Social media was abuzz this week as voters went online to read that “Your ballot was received by your county elections office and will be counted” and assumed that “will” means “not yet” counted. Not necessarily so said Donna Linder, Registrar of Voters in Stanislaus County.
“Ballottrax stops once we have verified your signature,” said Linder. “That’s the last.”
The Ballottrax system, which is offered by the California Secretary of State’s office, never reports when the ballot is actually counted.
Linder explained that the process for the receipt and handling of ballots is that the bar code on the envelope is scanned by an elections worker with a hand-scanner similar to one at a grocery store check-out.
“That tells our system that you voted and it attaches your ballot to your signature so we can verify your signature. Once your signature is verified and it’s good, then Ballottrax sends you this thing that says ‘will be counted.’”
Ballots are sorted by type, such as by city or district, and then the ballot is opened and separated from the envelope.
“There’s nothing else to connect it,” said Linder. “If it says ‘will be counted’ chances are it’s been counted because it’s counted the next day or the day after.”
Linder’s staff got a head start on counting ballots that arrived at her department early. California allows counties to begin counting ballots 10 days before the election. Ballots were sent out the week of Oct. 5. Those ballots have been counted first while those arriving through the mail or dropped off on Election Day are usually counted last.
Not all ballots have been counted yet. As of Thursday another 73,000 vote-by-mail ballots had yet to be counted. That number dropped by another 30,000 on Friday.
The Elections Office continues to scan each ballot envelope to credit voters with casting a ballot and check the signature on each envelope against the signature located on each voter’s original affidavit of registration, ballots are then sorted, and prepared for count.
Approximately 150 provisionally voted ballots and over 2,600 miscellaneous and conditional ballots will require in-depth examination.
Senate Bill 423 authored by Democrat Senator Tom Umberg, requires local elections offices to accept and count ballots up to 17 days after the election provided they are postmarked no later than Election Day. Previously it was three days.
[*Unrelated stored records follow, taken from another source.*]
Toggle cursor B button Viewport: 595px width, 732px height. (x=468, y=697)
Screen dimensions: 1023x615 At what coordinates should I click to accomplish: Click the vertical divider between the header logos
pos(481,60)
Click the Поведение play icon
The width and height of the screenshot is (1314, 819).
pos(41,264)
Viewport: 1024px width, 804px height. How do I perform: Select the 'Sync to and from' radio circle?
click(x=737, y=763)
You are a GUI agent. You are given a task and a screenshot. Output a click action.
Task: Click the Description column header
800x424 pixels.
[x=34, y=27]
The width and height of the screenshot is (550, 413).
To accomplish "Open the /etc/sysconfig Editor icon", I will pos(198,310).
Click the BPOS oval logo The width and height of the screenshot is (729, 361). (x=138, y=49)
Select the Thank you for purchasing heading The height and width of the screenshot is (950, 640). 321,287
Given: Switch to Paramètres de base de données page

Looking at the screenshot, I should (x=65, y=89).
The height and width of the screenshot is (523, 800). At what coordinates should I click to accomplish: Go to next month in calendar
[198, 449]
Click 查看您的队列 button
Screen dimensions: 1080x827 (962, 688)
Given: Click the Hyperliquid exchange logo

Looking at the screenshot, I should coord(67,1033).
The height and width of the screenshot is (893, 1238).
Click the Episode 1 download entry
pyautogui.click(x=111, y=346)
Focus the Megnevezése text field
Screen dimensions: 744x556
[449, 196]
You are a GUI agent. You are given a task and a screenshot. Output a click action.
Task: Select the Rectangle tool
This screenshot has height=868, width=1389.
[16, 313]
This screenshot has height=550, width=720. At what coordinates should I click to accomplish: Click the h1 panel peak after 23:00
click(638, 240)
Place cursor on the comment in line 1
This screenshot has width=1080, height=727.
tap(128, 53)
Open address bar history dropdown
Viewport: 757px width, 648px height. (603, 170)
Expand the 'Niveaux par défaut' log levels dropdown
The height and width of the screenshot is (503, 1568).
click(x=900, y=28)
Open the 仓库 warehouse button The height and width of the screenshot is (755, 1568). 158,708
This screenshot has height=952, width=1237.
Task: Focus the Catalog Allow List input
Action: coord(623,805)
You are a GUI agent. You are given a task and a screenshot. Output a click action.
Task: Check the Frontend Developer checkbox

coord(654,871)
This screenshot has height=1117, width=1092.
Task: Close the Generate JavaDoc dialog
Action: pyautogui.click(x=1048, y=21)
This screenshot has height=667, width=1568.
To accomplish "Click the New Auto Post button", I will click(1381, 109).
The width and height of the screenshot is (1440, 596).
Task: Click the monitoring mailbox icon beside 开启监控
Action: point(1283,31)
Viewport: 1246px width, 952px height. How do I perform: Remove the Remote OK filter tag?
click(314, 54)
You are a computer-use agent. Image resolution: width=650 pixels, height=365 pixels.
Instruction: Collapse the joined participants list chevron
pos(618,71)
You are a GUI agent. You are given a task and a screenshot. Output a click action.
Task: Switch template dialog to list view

“It extended that time frame, I guess, to make people feel better about, you know, because they were so concerned the post office would be overrun with vote-by-mail ballots. And I thought, ‘you do know that over half of the state of California is already vote-by-mail?’ so I don’t know why we’re worried about it.”
The same bill dictates the number of drop-off boxes and satellite offices that each county must provide, Linder said.
A fair amount of confusion has also stemmed from the election results reported on the county Elections website, www.stanvote.com. Linder said the actual percentage of votes cast is not reflected in data. Instead, the website reports the number of precincts “counted.” However, a precinct is listed if a single ballot from that precinct is counted.
“They’ll say 100 percent of the precincts have reported but not 100 percent of the ballots. So 100 percent of the precincts just means we’re counted something for every precinct.”
The vote counts will continue to change as ballots are being counted.